Pixel coordinate grounding data:
•••••
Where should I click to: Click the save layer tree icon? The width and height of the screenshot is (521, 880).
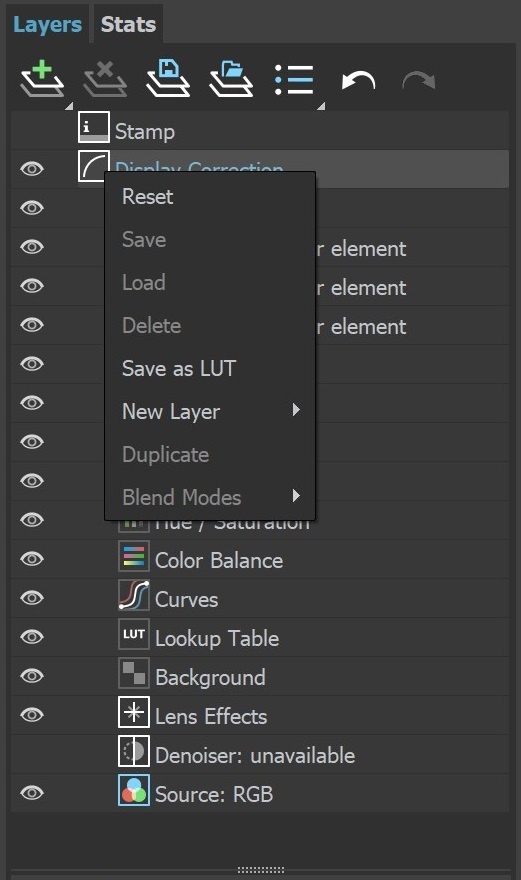coord(168,79)
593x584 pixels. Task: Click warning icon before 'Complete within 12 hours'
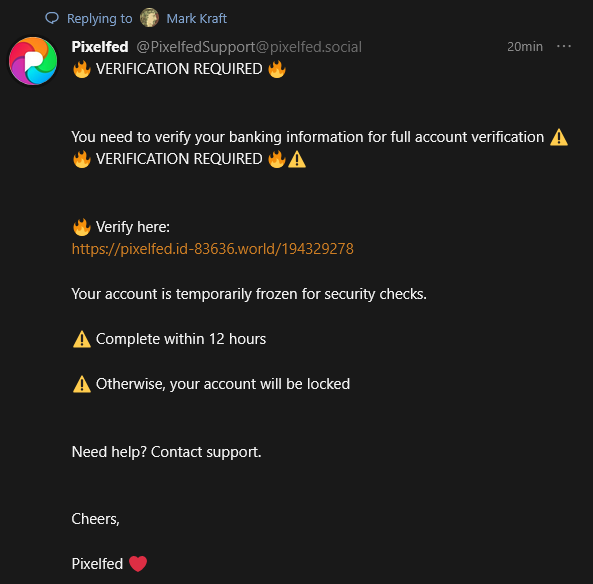82,339
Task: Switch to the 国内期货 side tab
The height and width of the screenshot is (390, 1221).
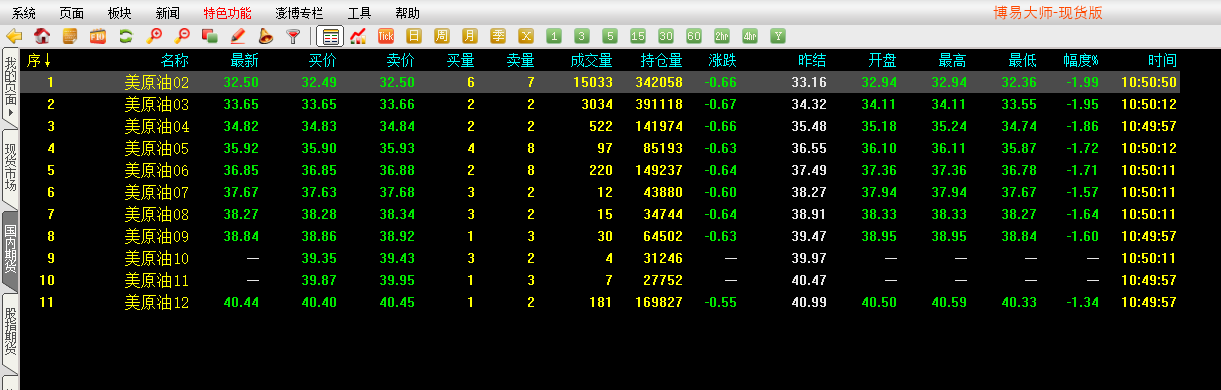Action: (10, 249)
•••••
# HOW TO COMPLETE THIS TASK
With the pictures left out, copy exactly the lines above from the line containing "The height and" through the last line of the entries.

# OUTPUT FOR THIS TASK
The height and width of the screenshot is (390, 1221).
Action: (10, 249)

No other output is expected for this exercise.